In truth, this book is as much a love letter to his wife—the poet Rachel Eliza Griffiths—as it is a punch-back at his assailant. Mr. Rushdie, it is evident, owes his recovery as much to Ms. Griffiths’s fiercely loyal ministrations as he does to the efforts of a phalanx of attending physicians and surgeons. He is 76 years old—75 at the time of his attack—yet his love for his wife is boyish, even pup-like.

If there is a weakness in “Knife"—a false note—it comes when he records “a conversation that never occurred" between himself and A. Here, Mr.
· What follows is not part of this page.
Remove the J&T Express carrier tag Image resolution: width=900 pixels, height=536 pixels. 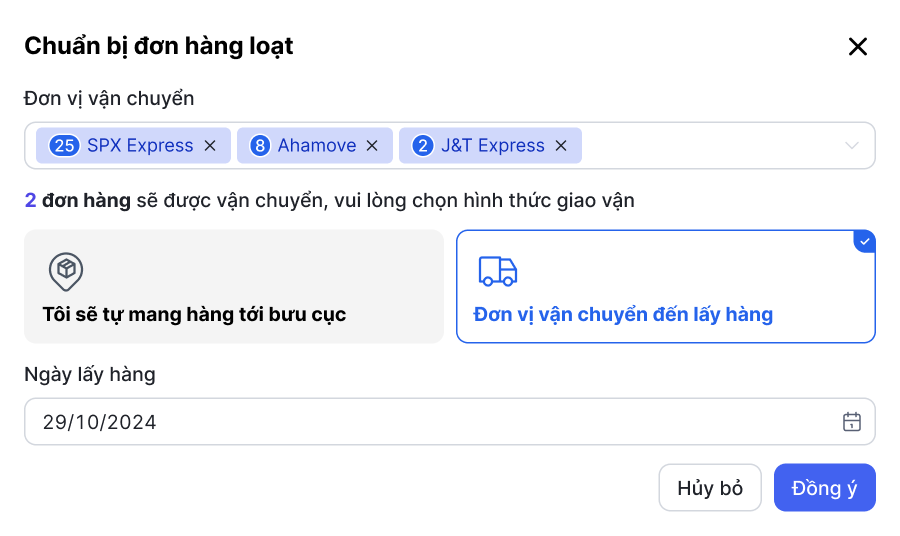(561, 146)
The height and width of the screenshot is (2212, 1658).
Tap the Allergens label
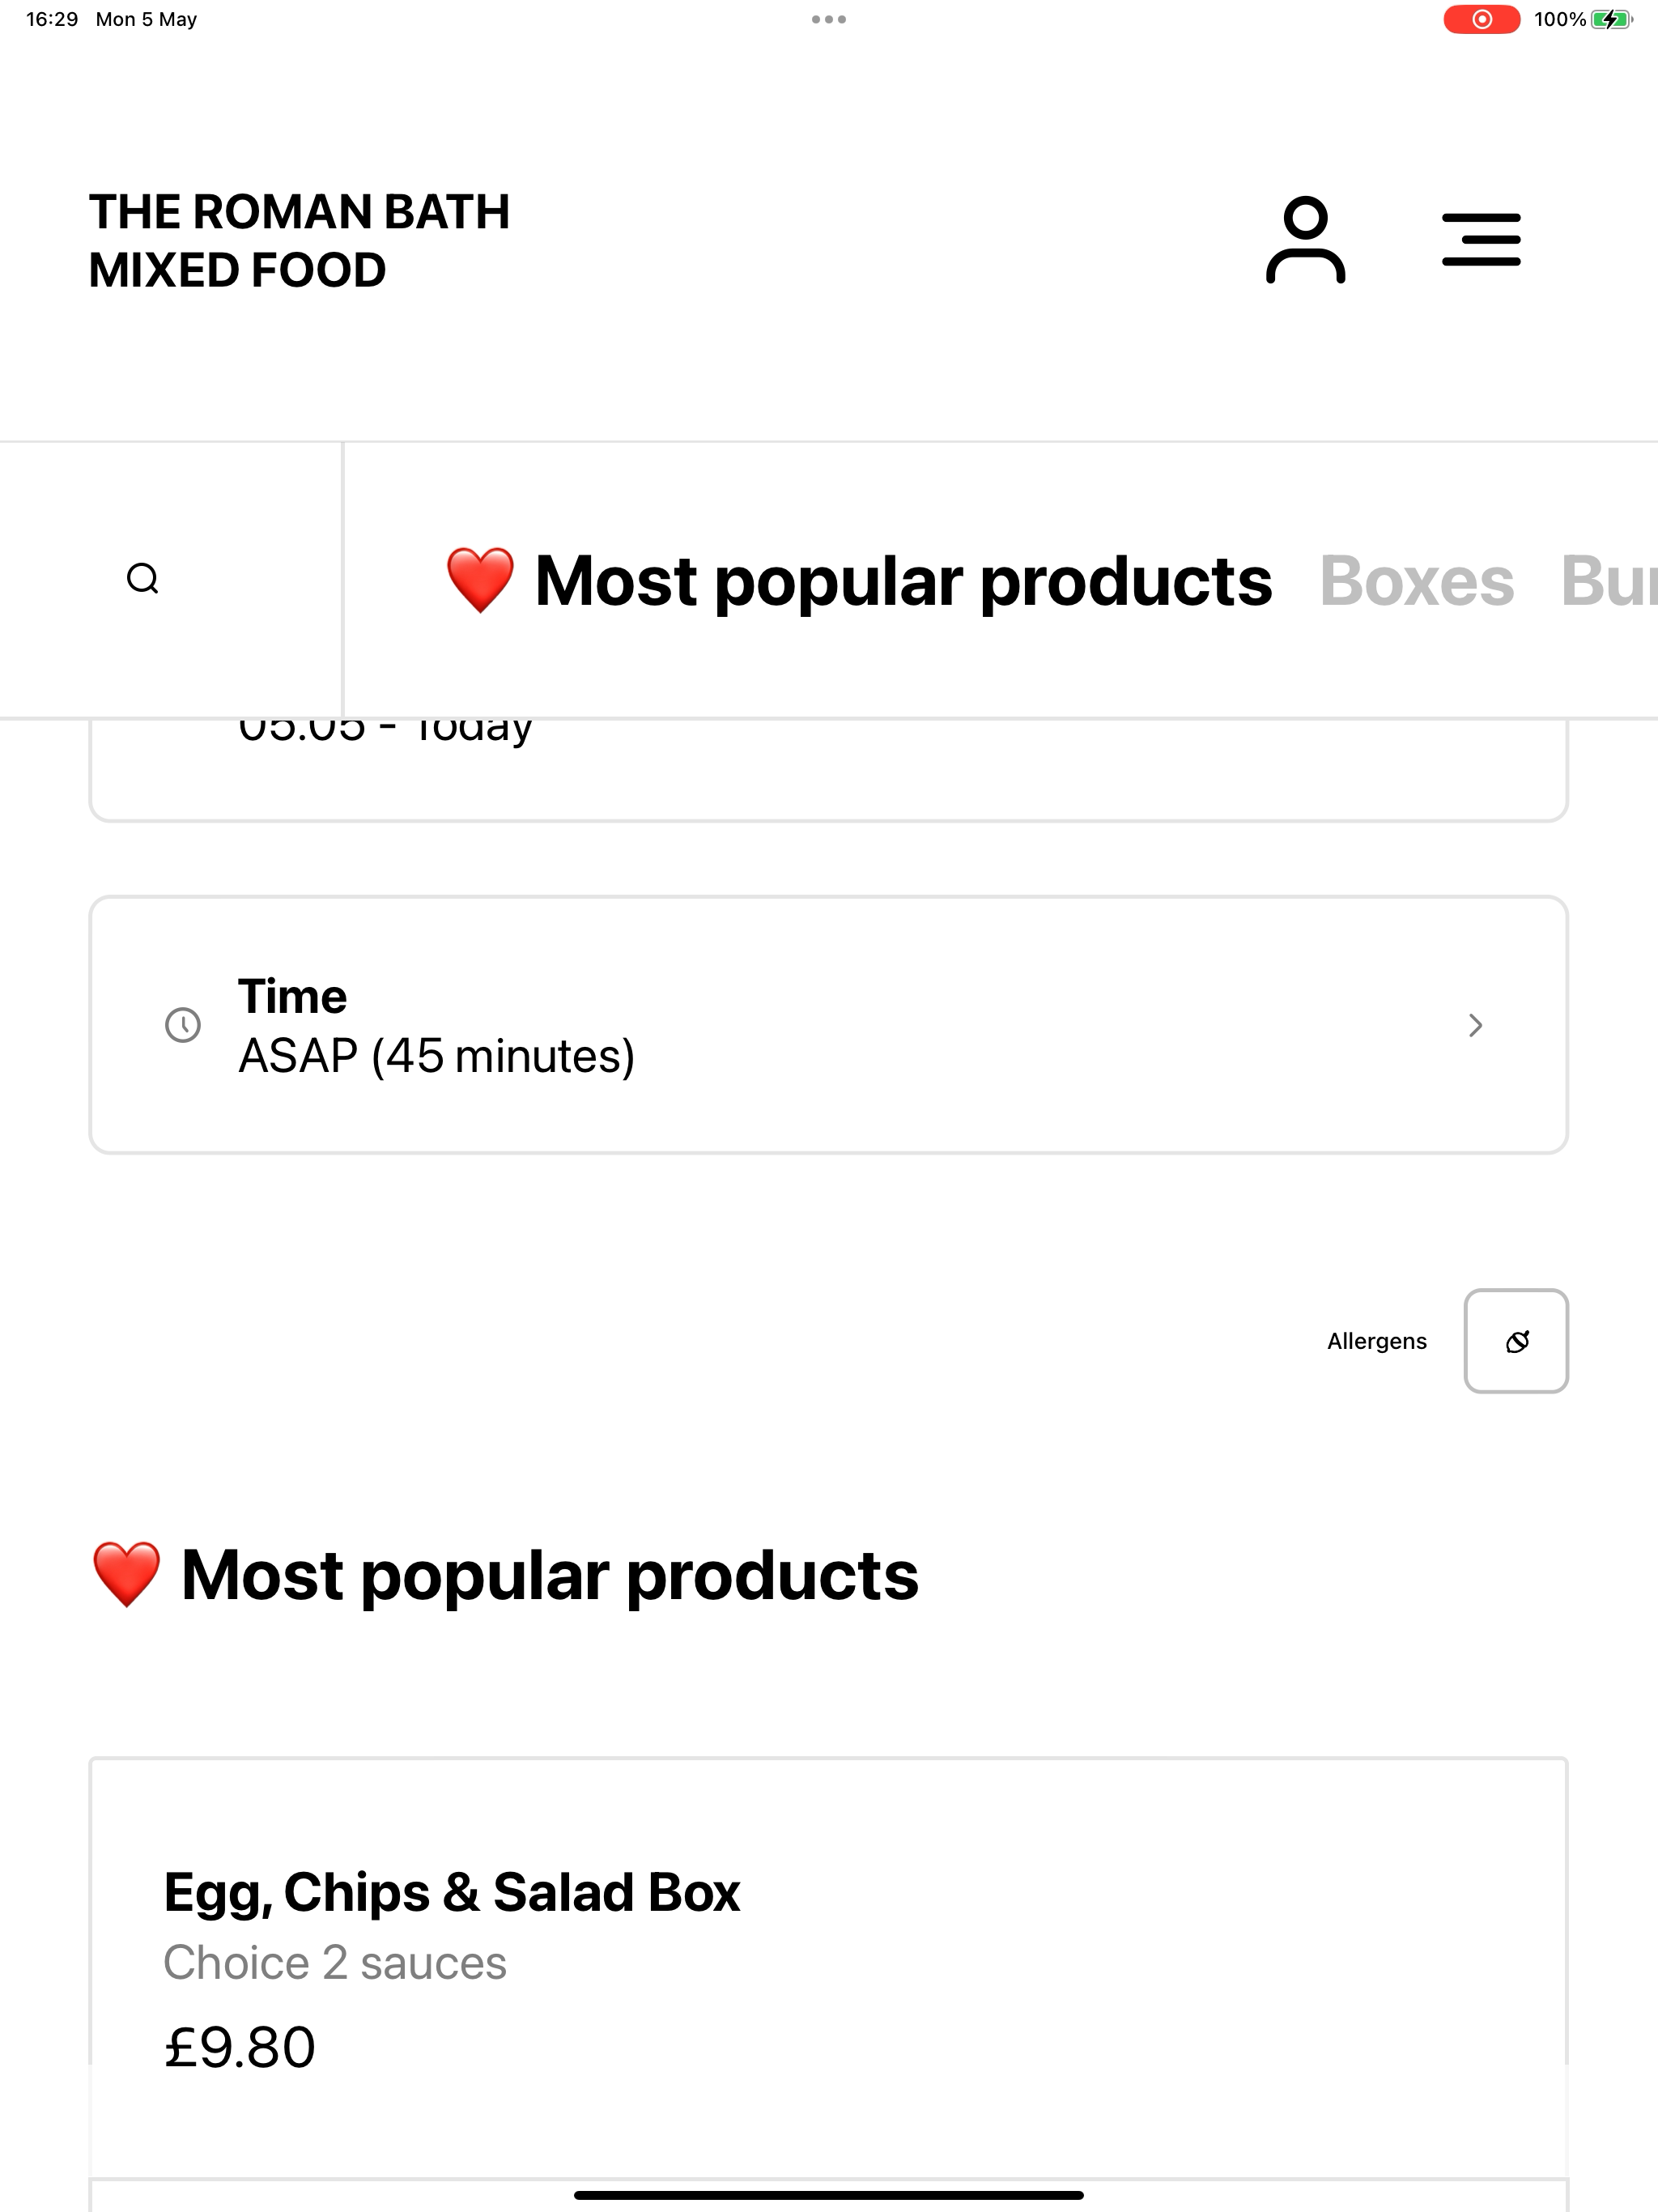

Rushdie strays from the steely forensics and elegantly stoical meditations of the rest of the book into a flabby fantasy-world of an imagined encounter that is never really convincing and is often pretentious—as when he quotes Bertrand Russell and Orhan Pamuk at A. (an unschooled man) and receives nothing more than a mystified brush-off in response. “Language," says Mr. Rushdie, is his “knife."

Mr. Rushdie’s “Knife," in truth, is a sort of Occam’s razor—it is best when it is sharp and frank and direct. In his conversation with A., alas, it stoops to dullness. But the rest of the book is so very good that it is easy to look past that error in narrative judgment.

Mr. Varadarajan, a Journal contributor, is a fellow at the American Enterprise Institute and at NYU Law School’s Classical Liberal Institute.